◆ **TO DO**
All lines in the listing below from the one containing "Kuratorium Oświaty w Szczecinie (87, 1530)" through the last should be written out exactly, and only those.

-- MATERIAL TO PROCESS follows --

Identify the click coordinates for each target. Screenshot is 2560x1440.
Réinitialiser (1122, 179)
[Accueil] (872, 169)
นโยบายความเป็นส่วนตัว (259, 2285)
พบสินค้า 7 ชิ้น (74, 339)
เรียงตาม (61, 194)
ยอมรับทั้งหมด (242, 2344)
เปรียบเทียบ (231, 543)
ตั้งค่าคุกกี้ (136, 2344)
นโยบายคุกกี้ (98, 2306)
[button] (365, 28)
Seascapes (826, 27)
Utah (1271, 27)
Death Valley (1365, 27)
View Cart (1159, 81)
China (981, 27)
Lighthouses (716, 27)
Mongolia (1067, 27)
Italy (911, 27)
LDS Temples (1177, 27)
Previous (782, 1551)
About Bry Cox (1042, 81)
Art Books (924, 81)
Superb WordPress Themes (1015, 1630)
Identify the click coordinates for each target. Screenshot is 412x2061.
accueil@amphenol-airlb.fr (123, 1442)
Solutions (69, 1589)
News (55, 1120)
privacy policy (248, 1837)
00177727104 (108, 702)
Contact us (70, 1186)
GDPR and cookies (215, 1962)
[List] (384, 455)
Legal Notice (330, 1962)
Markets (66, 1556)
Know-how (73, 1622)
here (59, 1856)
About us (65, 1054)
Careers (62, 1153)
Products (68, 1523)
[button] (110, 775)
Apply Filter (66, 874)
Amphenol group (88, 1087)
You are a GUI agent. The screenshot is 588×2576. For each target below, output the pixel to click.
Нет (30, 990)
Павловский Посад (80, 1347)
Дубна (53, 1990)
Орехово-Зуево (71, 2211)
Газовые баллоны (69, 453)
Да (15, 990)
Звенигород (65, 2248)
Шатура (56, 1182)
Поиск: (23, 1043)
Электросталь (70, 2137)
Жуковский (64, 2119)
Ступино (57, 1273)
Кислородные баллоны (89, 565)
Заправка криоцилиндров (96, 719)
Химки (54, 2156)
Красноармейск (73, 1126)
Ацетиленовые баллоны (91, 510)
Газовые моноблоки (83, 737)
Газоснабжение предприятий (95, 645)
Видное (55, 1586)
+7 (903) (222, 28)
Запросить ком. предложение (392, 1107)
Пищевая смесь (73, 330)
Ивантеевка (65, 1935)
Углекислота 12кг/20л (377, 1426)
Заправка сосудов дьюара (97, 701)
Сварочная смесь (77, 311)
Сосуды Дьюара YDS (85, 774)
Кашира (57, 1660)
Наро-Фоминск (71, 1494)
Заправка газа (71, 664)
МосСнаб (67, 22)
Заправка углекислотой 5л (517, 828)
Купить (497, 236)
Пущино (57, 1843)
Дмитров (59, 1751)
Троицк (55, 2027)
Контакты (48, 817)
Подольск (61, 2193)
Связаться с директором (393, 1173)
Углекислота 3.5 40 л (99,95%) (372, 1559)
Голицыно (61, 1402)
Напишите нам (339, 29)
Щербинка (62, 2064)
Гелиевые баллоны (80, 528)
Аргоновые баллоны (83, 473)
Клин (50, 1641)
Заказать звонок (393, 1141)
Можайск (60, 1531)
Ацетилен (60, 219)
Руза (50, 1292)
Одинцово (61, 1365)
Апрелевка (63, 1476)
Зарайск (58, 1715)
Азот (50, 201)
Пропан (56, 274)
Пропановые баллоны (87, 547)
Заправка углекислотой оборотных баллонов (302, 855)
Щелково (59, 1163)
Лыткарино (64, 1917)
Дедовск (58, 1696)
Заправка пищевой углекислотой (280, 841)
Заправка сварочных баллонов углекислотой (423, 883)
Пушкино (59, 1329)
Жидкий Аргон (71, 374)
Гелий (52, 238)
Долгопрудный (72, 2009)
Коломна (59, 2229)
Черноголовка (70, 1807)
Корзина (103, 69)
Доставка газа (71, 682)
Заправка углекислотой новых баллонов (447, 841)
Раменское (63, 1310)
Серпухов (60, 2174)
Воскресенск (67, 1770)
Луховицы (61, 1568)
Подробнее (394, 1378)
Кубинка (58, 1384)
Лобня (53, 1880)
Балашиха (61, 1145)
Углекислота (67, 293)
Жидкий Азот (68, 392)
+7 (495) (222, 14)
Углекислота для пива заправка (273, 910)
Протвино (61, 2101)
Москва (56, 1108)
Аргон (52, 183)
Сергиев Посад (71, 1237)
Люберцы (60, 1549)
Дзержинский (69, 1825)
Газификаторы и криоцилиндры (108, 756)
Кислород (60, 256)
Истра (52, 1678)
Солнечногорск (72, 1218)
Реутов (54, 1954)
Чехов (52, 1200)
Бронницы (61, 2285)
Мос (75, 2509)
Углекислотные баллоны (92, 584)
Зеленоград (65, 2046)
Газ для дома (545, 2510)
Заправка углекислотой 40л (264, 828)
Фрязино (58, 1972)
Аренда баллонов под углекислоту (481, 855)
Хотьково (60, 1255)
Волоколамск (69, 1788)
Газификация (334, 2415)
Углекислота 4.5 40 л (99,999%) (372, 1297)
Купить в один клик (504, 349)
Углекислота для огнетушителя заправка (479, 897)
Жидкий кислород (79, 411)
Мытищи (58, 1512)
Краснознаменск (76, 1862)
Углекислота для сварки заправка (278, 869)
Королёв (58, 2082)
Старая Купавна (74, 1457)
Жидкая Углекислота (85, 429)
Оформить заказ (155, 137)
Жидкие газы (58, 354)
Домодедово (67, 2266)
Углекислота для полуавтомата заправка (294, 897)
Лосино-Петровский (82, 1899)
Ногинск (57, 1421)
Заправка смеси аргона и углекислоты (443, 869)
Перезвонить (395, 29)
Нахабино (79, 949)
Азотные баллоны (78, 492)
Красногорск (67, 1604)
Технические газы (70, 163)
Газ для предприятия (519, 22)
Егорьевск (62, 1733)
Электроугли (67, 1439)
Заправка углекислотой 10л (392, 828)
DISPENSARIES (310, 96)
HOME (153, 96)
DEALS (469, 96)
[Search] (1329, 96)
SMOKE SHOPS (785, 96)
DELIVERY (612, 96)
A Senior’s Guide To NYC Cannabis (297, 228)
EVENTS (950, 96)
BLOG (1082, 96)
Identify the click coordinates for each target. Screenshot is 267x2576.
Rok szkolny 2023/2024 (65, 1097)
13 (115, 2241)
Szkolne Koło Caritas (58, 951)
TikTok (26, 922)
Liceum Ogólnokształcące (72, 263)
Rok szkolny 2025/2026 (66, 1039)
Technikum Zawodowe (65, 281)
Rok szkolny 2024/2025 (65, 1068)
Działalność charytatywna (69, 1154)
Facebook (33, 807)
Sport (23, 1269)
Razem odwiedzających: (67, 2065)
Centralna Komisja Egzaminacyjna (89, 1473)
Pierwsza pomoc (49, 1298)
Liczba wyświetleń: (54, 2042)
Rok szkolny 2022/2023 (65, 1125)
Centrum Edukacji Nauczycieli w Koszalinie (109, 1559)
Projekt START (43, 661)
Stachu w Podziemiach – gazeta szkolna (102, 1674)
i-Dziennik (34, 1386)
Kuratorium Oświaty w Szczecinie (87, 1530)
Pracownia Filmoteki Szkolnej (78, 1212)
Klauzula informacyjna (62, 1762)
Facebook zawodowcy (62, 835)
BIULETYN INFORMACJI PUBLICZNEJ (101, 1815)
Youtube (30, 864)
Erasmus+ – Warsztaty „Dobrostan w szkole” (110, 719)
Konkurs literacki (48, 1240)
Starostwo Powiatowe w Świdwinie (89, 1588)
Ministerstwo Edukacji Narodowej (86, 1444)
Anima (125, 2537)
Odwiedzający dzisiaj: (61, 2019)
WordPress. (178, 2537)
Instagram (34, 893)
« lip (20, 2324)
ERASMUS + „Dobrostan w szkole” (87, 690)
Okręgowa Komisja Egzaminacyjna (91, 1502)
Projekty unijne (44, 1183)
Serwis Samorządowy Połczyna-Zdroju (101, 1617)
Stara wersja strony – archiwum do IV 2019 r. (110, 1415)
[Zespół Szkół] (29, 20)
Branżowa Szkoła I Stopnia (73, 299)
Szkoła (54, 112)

-- MATERIAL TO PROCESS concluded --

◆ **EXPECTED ANSWER**
Kuratorium Oświaty w Szczecinie (87, 1530)
Pracownia Filmoteki Szkolnej (78, 1212)
Klauzula informacyjna (62, 1762)
Facebook zawodowcy (62, 835)
BIULETYN INFORMACJI PUBLICZNEJ (101, 1815)
Youtube (30, 864)
Erasmus+ – Warsztaty „Dobrostan w szkole” (110, 719)
Konkurs literacki (48, 1240)
Starostwo Powiatowe w Świdwinie (89, 1588)
Ministerstwo Edukacji Narodowej (86, 1444)
Anima (125, 2537)
Odwiedzający dzisiaj: (61, 2019)
WordPress. (178, 2537)
Instagram (34, 893)
« lip (20, 2324)
ERASMUS + „Dobrostan w szkole” (87, 690)
Okręgowa Komisja Egzaminacyjna (91, 1502)
Projekty unijne (44, 1183)
Serwis Samorządowy Połczyna-Zdroju (101, 1617)
Stara wersja strony – archiwum do IV 2019 r. (110, 1415)
[Zespół Szkół] (29, 20)
Branżowa Szkoła I Stopnia (73, 299)
Szkoła (54, 112)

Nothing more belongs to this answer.